--- begin The data ---
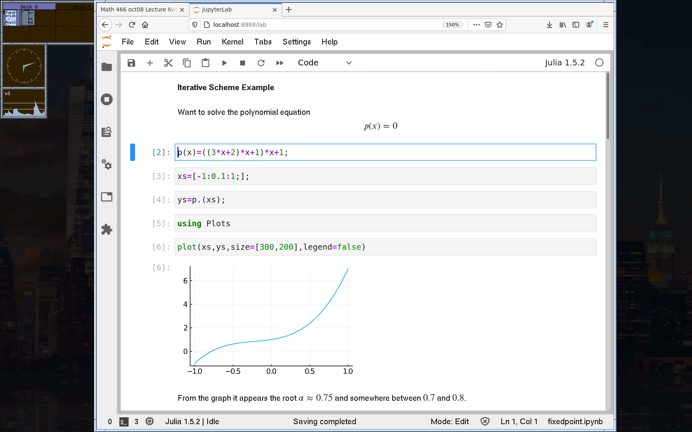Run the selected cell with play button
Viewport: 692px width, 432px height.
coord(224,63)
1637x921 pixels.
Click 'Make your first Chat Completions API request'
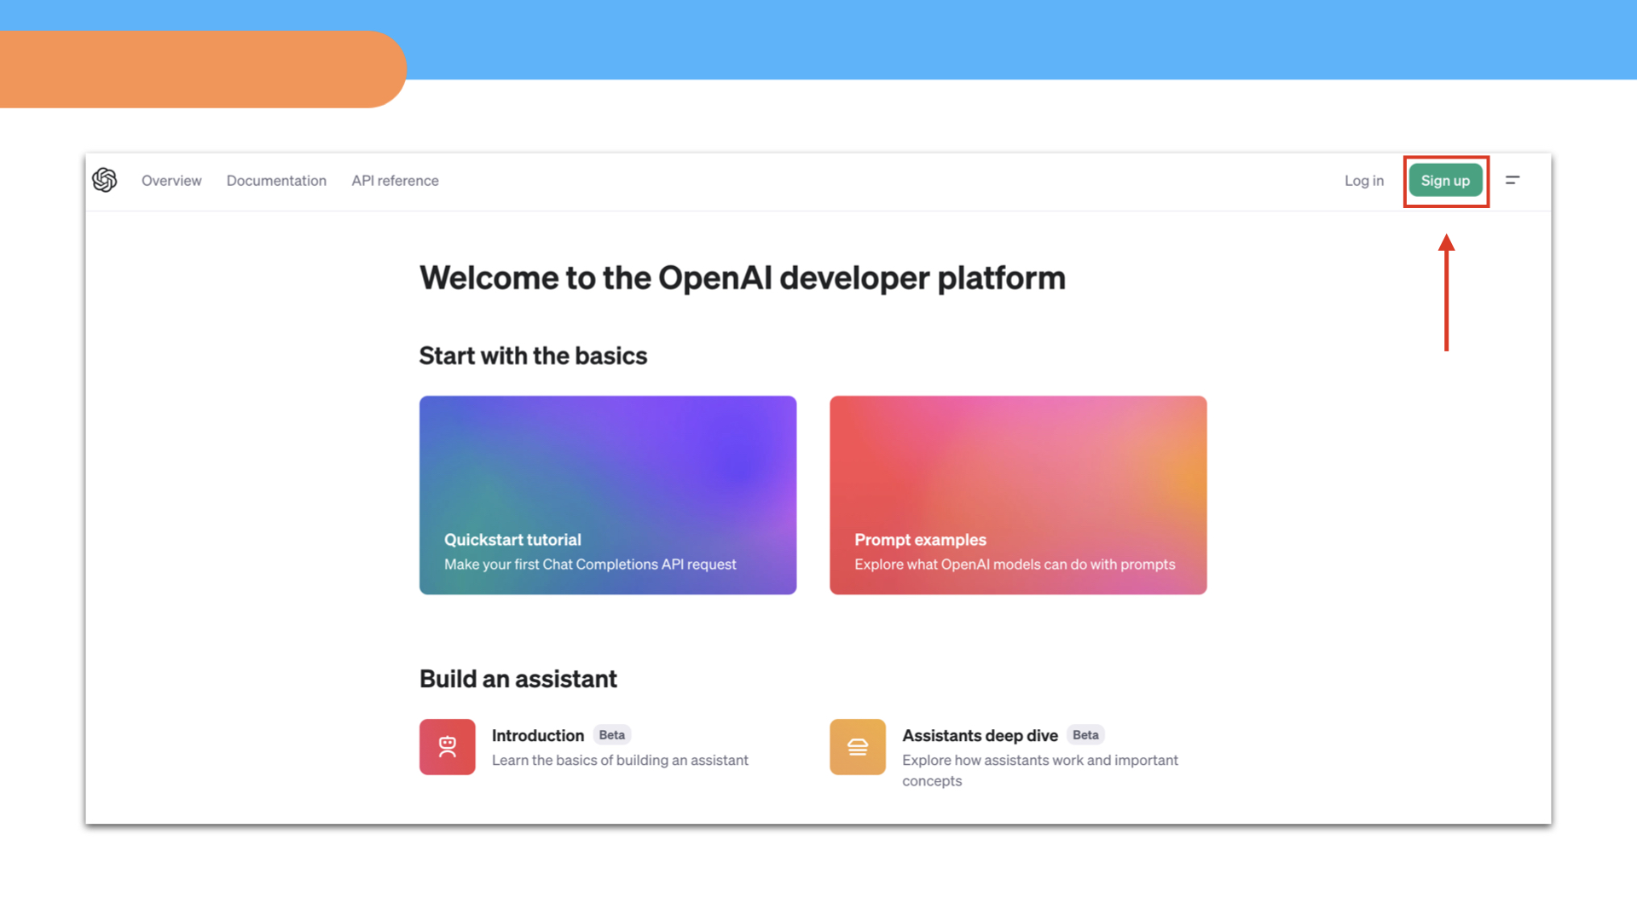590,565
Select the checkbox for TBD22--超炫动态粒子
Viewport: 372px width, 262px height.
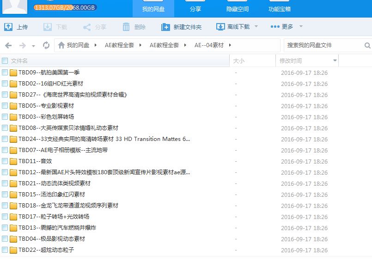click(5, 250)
--- end The data ---
--- begin The data ---
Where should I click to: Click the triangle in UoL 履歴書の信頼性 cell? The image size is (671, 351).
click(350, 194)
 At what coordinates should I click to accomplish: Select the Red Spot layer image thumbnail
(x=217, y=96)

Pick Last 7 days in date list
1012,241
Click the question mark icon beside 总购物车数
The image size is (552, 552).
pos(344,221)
--- end The data ---
### What you have to do
Swap "checkbox" for "tick box" in the lines starting at the one that contains "1637x921 pixels." and ending at the one that contains "click(5, 250)". Give only those lines, without the pictures.

### Answer below
1637x921 pixels.
Click 'Make your first Chat Completions API request'
590,565
Select the tick box for TBD22--超炫动态粒子
Viewport: 372px width, 262px height.
click(5, 250)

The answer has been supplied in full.